You can avoid those problems by scheduling time to put them in order every day, depending on how often you use your gear.

One good idea to put into practice is to create a physical space to keep your cameras, lens, and other gear. You can build an affordable wire rack and buy bins or shelving to put each item in its own place. 

Once you have a storage system worked out, make it a habit to organize everything as needed. You won’t find yourself late for a photoshoot because of a missing lens ever again.

4) Pick a cloud backup service and use it

There’s nothing worse than losing a large archive of valuable photographs because they were stored on a single computer when its hard disk died. 

You can set up free or low-cost backup storage services that will automatically upload your files when you put them in a sync folder.

Google Drive, Dropbox, and OneDrive are three big names in the backup and file syncing space today, but there are others to try as well. 

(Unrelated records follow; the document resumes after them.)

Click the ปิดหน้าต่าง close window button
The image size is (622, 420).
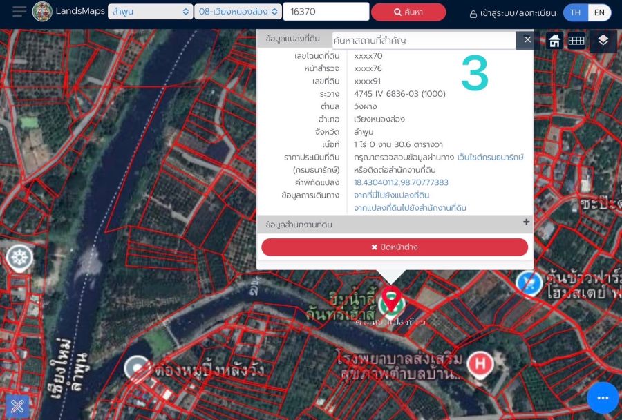pyautogui.click(x=395, y=247)
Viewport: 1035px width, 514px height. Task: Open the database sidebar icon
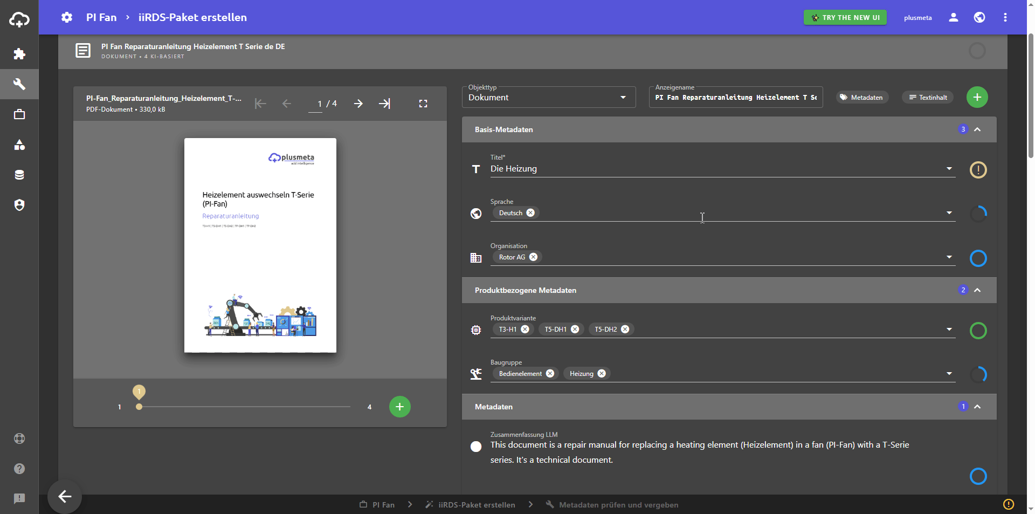[19, 175]
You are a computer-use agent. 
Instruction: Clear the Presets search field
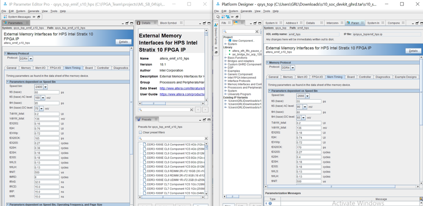click(x=206, y=138)
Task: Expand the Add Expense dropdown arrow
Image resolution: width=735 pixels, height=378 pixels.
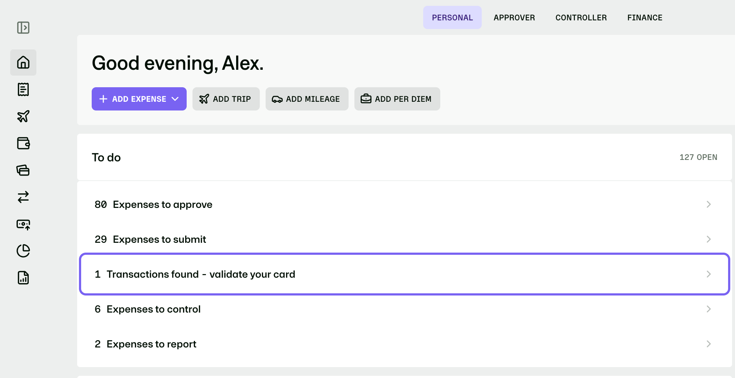Action: coord(175,99)
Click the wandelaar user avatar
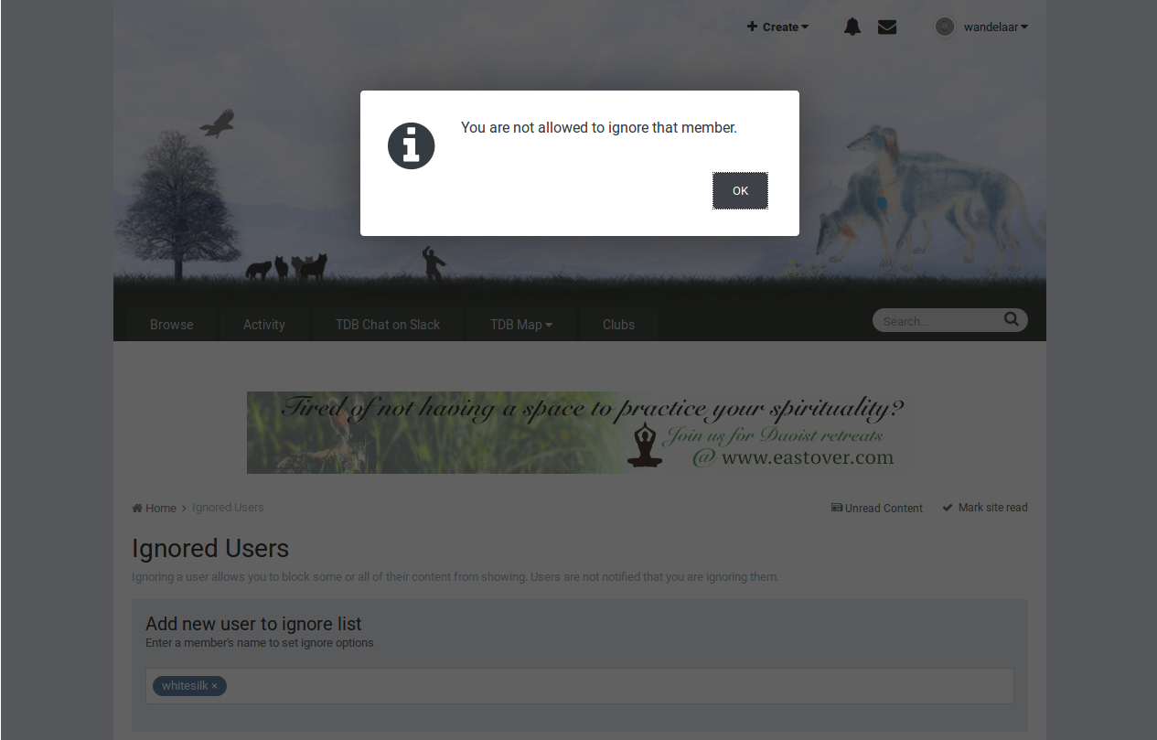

Most of these services give you a substantial chunk of storage space for free, and you canbuy more as your archive grows at a reasonable price. 

It’ll be worth being free of the worry of losing your life’s work to some other unforeseen disaster like spilling coffee on your laptop.

5) You can do more than email and photo sharing in the cloud

Cloud computing has given freelancers more freedom to work from anywhere in the world wherever they have an internet connection. 

Most consumers are aware of productivity and sharing apps like social media and file syncing services. 

Freelancers have tools at their disposal that take those apps a step further to help them manage their business and client communications on the road.

Freelance photographers often travel to their shots, so unshackling yourself from the desktop computer can be empowering.

Cloud computing makes doing business easier and more streamlined. 

It means more than staying in touch with clients while you’re on the go. You can store and share your photographs online using mobile apps and deliver finished shots without going home. 

Scheduling appointments, managing websites and blogs, and researching past photographs in your archives can all be done in the cloud.

6) Take time to purge your archives

Housekeeping online archives can turn into a major chore because it’s easy to let them grow to thousands of photographs. 

Every photographer knows the ratio of throwaway shots to those worth keeping is high, but we tend to hold onto most shots in every photo shoot to avoid discarding that one photo that will be useful later.

It’s a good idea to create a process for purging old photos, though. It’ll make it easier to find the right photo when it isn’t buried in nested folders full of mediocre throwaways. 

You might save a little money, too, by keeping your storage needs low and avoiding the cost of renting extra storage capacity.

Are you using technology to help your photography career?

The wonderful thing about modern technology is how much itenables freelancers to make their living and compete effectively against larger businesses in the same field. 

Cloud services have made professional productivity tools available that were too expensive for individuals to afford when they were starting out. 

We’ve also learned through experience the best low-tech solutions that save time and avoid consternation when it comes to organizing our photos and equipment.